The Forgotten 'Queen of Bath': Remembering Author/Mayoress Madame Sarah Grand
Wednesday 30 May
Lecture Theatre 5W 2.3
In the 1890s, Frances Bellenden Clarke McFall, otherwise known as Madame Sarah Grand, was one of the most notorious figures in the Victorian literary world. Her fame waned, however, and by the 1920s the once-radical writer had rather quietly assumed the role of Honorary Mayoress of Bath alongside the widower Mayor Cedric Chivers. Serving six successful years in office, Grand was a prominent figure in Bath, appearing at a near-constant stream of city functions and receiving countless mentions in local newspapers. Despite her later obscurity, Grand's earlier notoriety - and indeed her life in general - is a fascinating subject, providing rich narratives that give an insight into the history of Grand herself, Bath and Britain.
For more lectures, see the full Summer 2012 GULP programme.
Ms Maura Dunst
Maura Dunst is studying for a PhD in English at the University of Hull. Her thesis, "Such Genius as Hers: Music and Gender in New Woman Fiction" examines the role of music as part of the answer to "The Woman Question" in the works of Sarah Grand, Mona Caird, George Egerton, and their fellow New Woman writers.

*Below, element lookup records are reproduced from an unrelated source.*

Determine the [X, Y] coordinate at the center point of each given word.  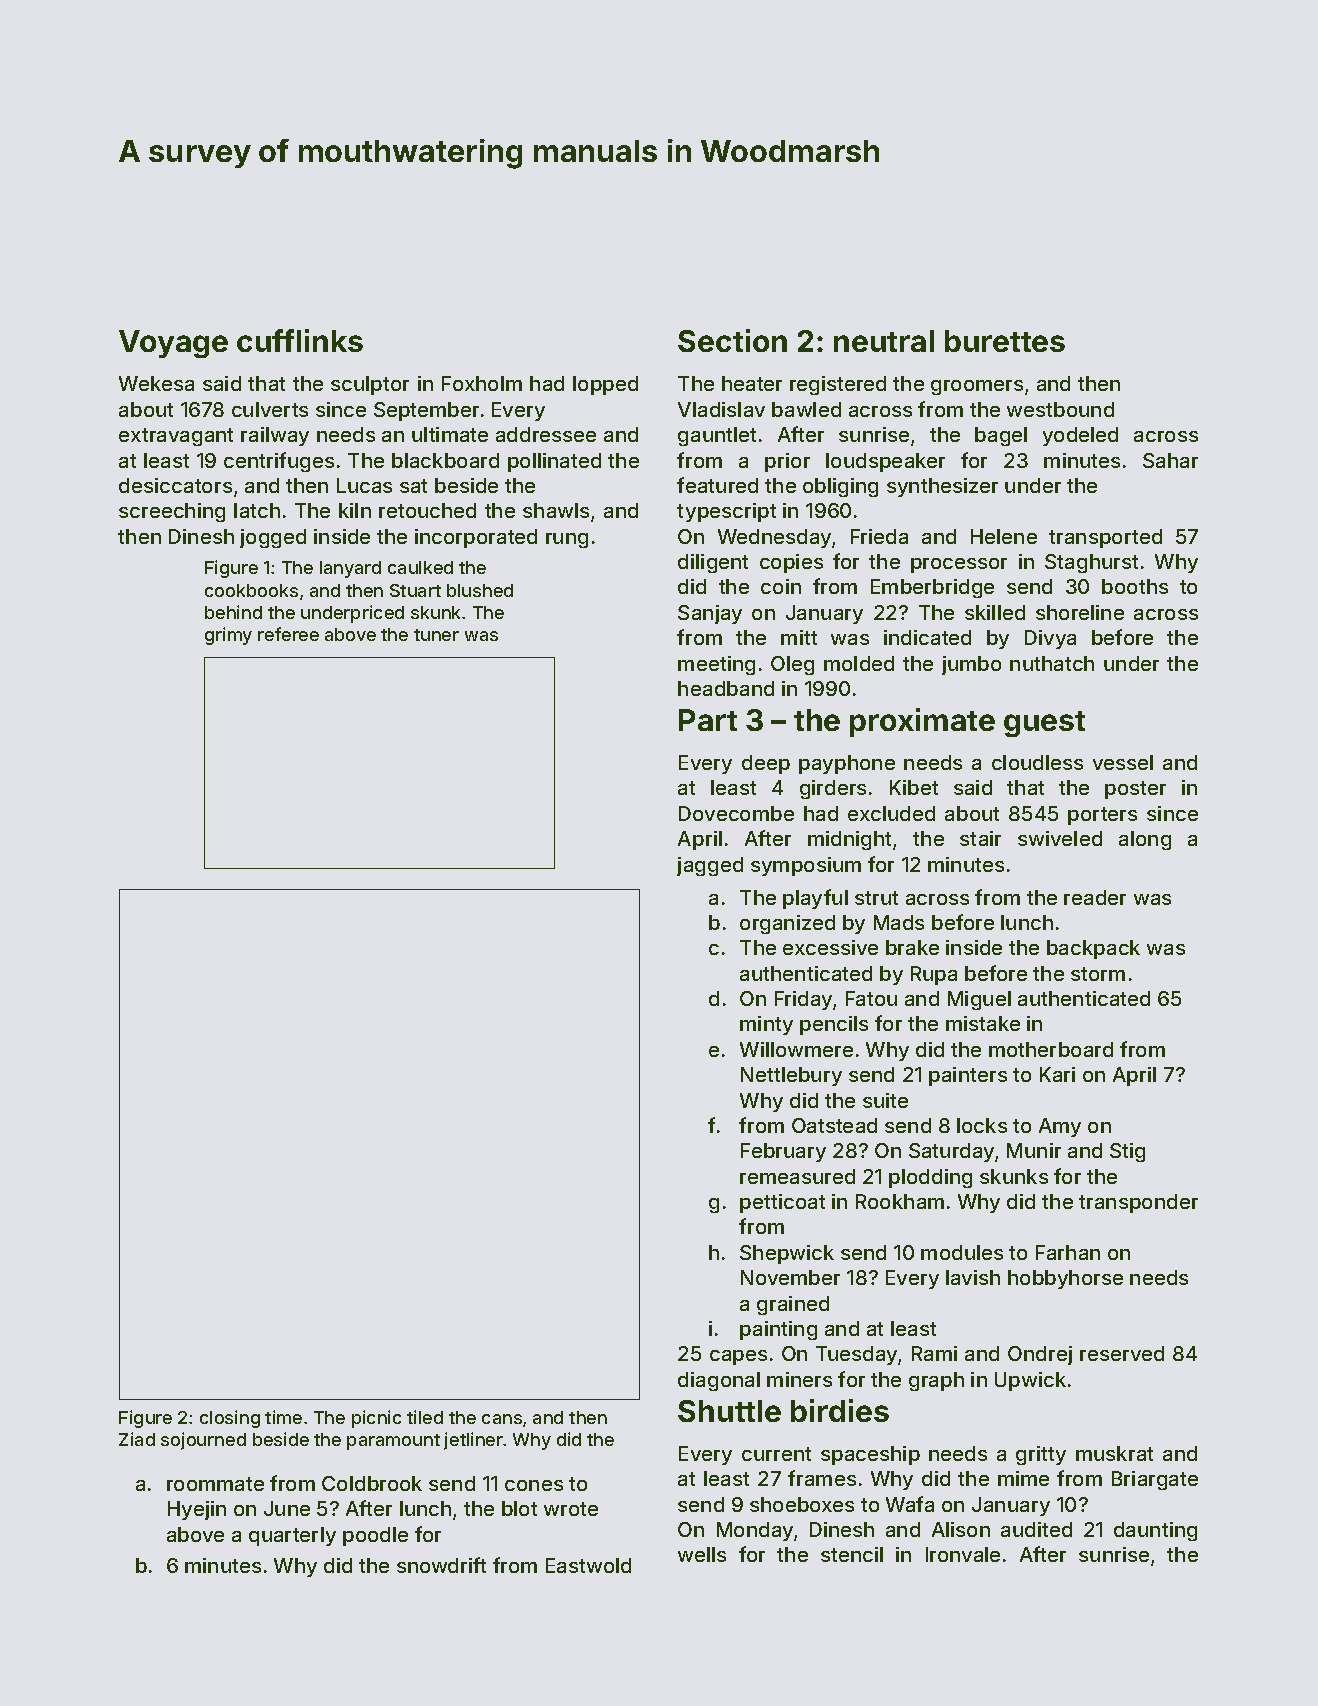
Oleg [792, 665]
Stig [1127, 1152]
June [287, 1508]
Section [732, 340]
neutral [884, 341]
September [426, 411]
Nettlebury [791, 1076]
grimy [228, 636]
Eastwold [588, 1565]
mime [1023, 1478]
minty [766, 1025]
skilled [995, 612]
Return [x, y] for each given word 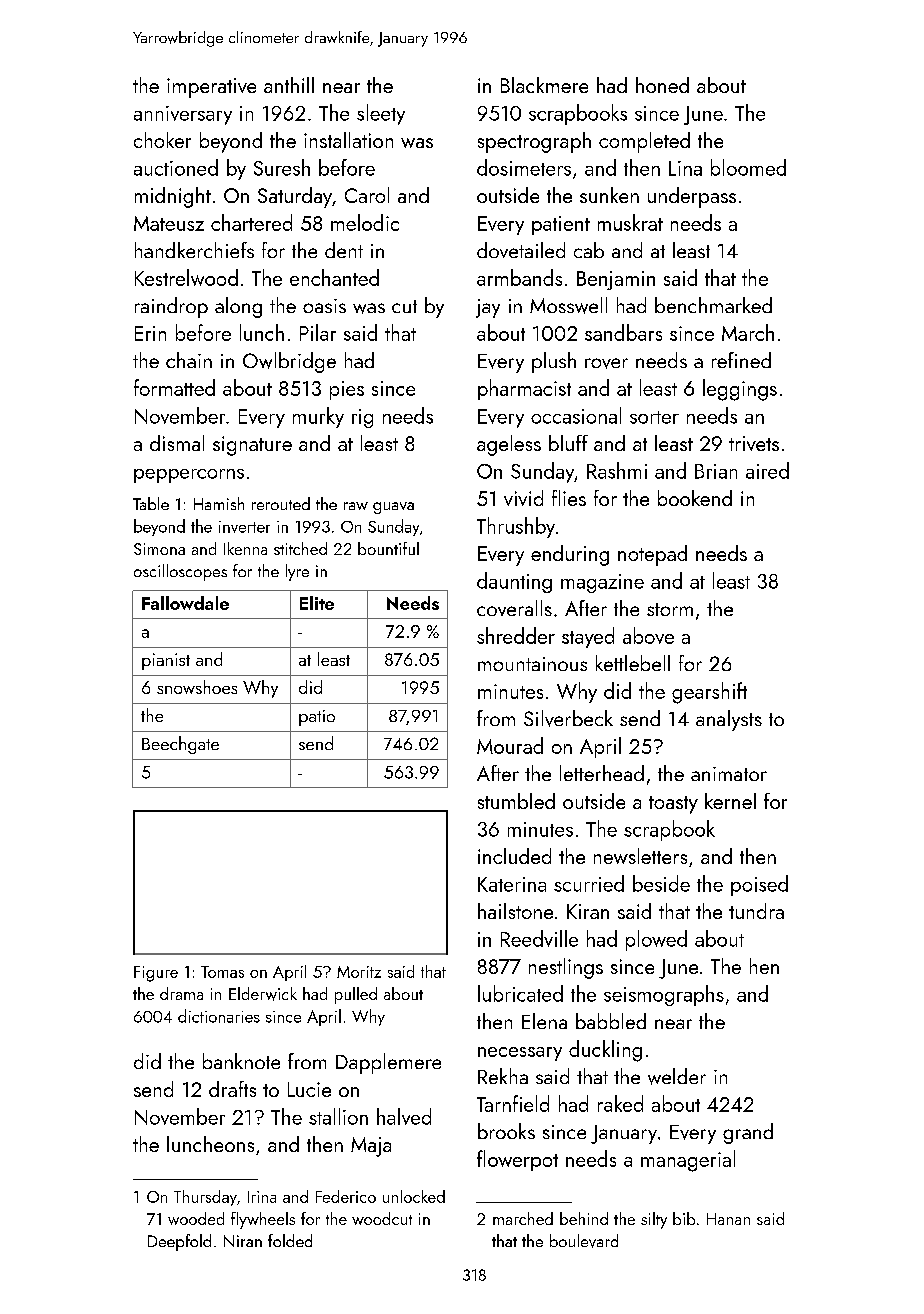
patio [317, 718]
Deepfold [179, 1242]
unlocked [414, 1196]
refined [741, 360]
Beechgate [180, 745]
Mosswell [568, 305]
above [648, 635]
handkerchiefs [194, 250]
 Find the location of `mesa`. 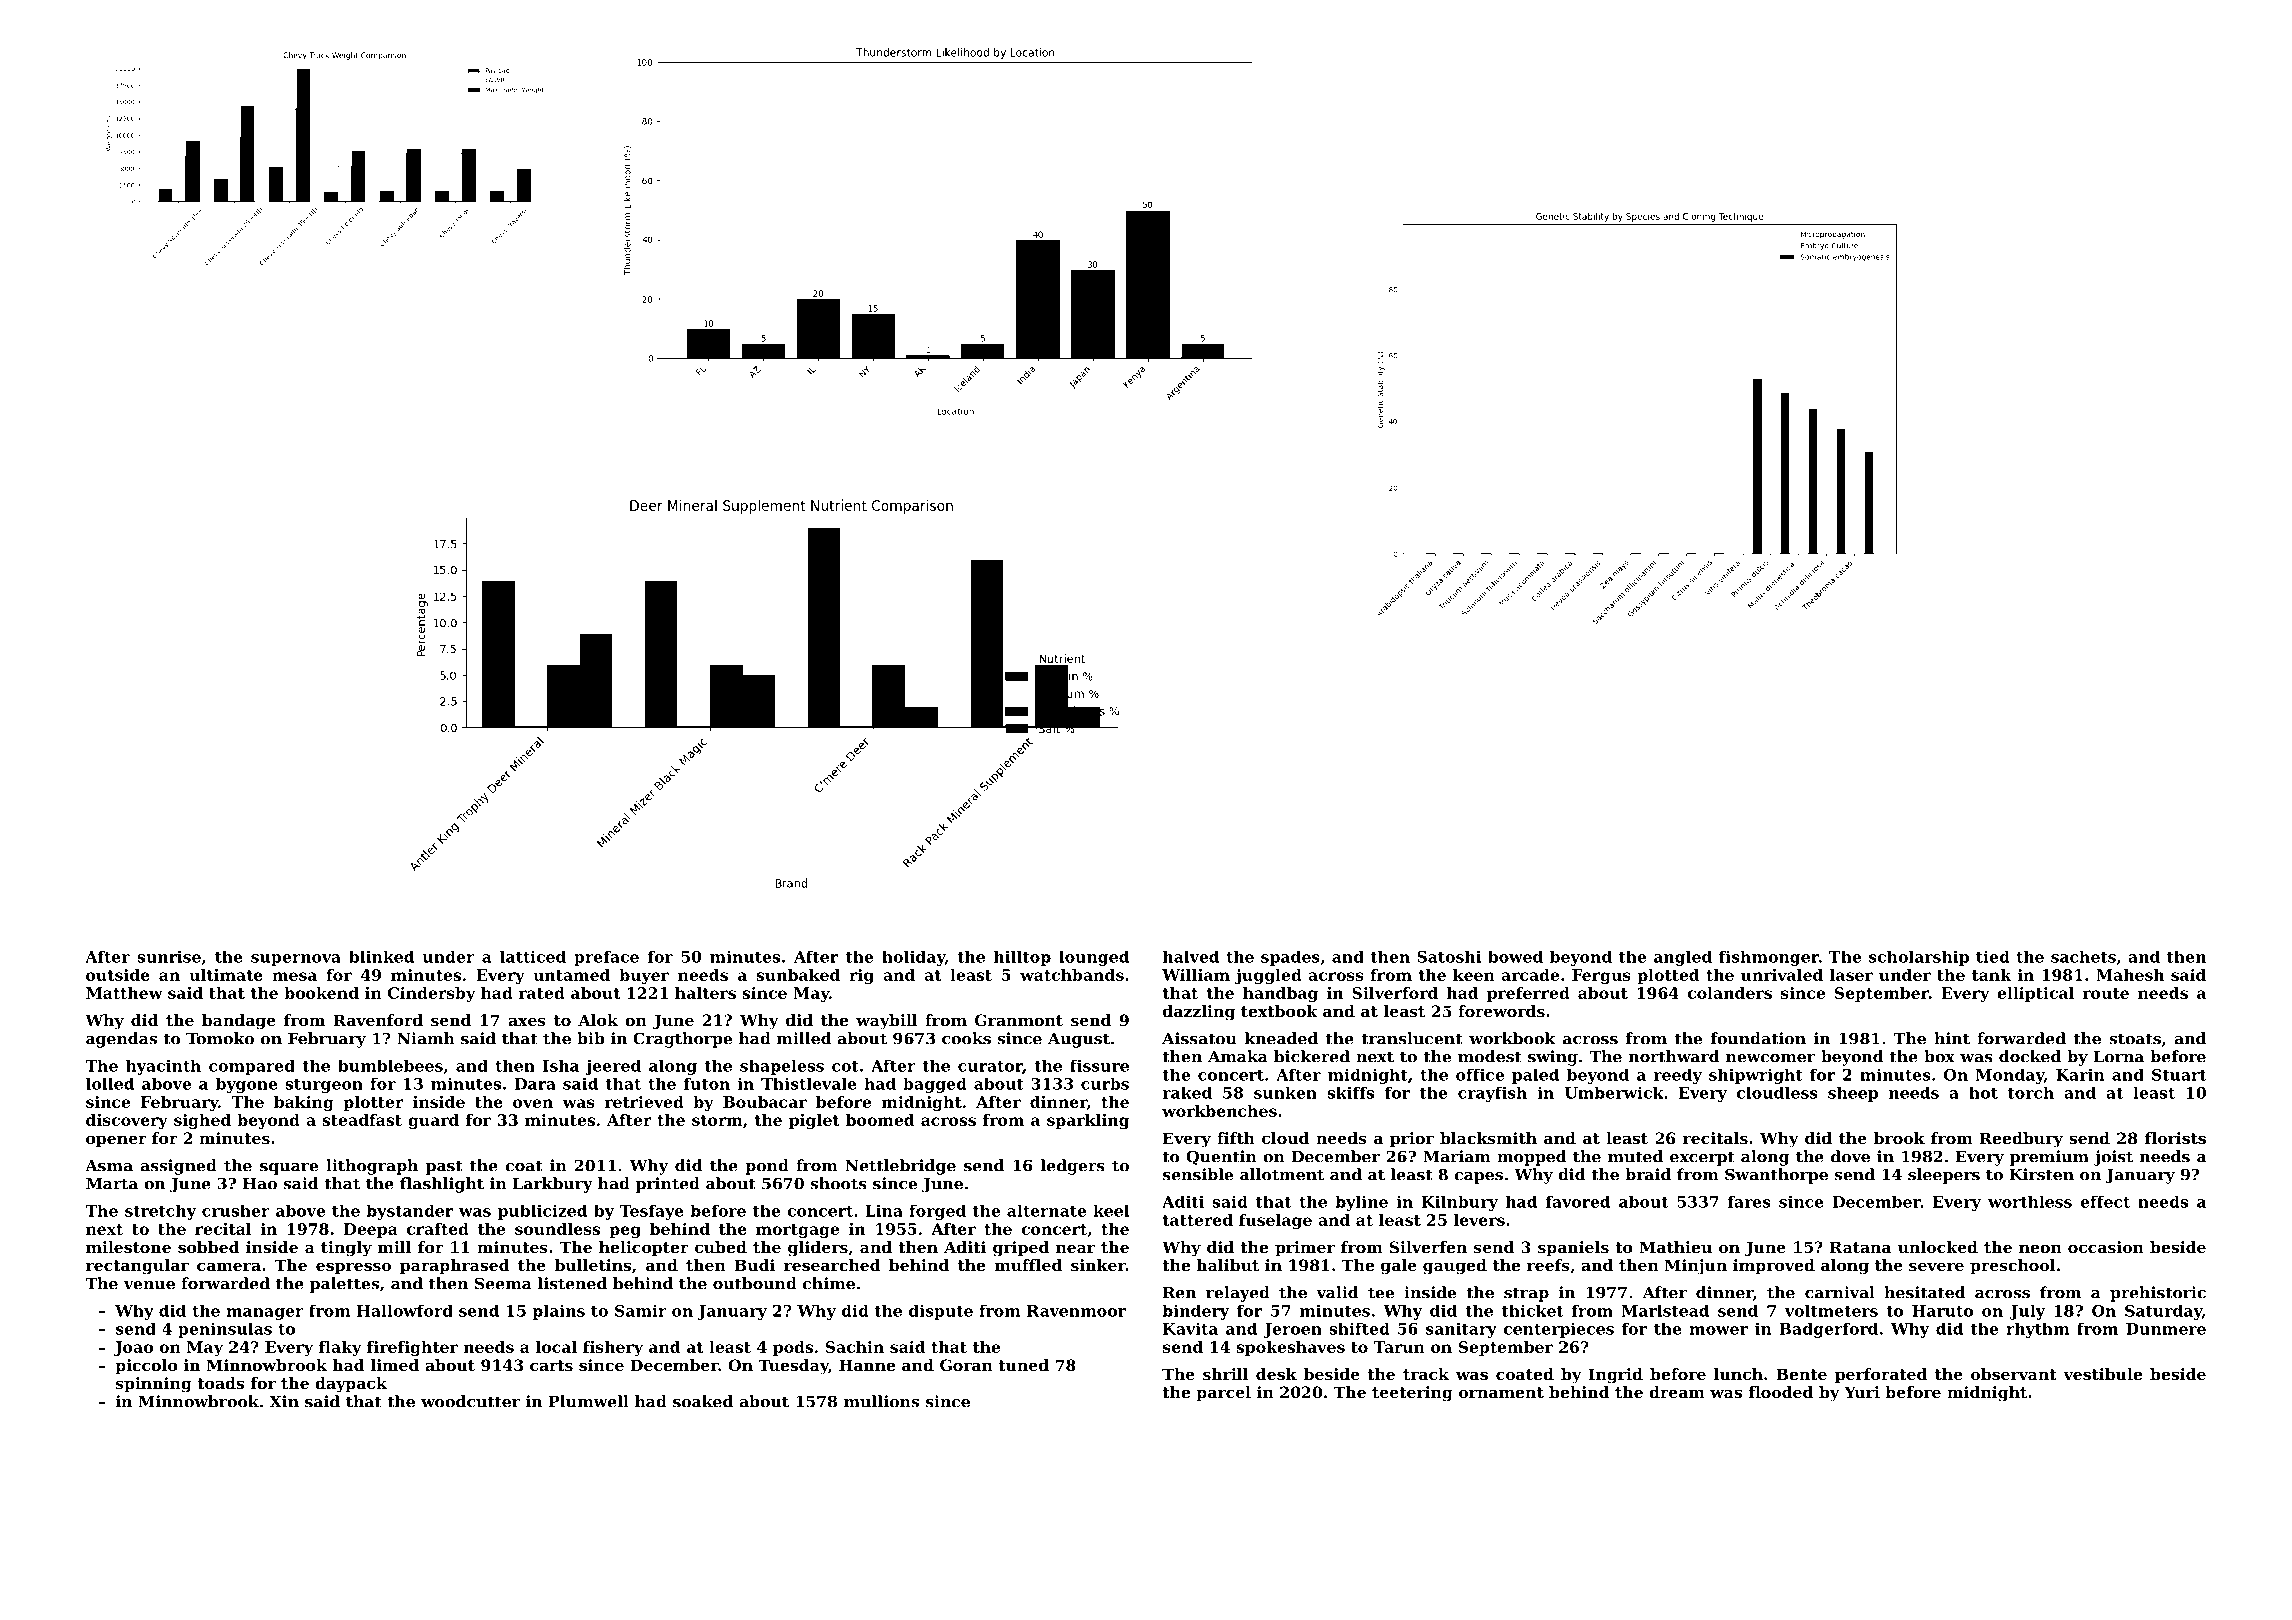

mesa is located at coordinates (294, 976).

Originally hailing from America's Midwest, Maura completed a BA in Journalism at the University of Missouri before undertaking an MA in English at the University of Wisconsin-Eau Claire, where she wrote her dissertation on the chime in Sarah Grand's The Heavenly Twins, the project that inspired her current PhD research. Her research interests include Victorian literature and culture (with particular focus on the 1890s), New Woman fiction, music in literature, women's writing and gender studies.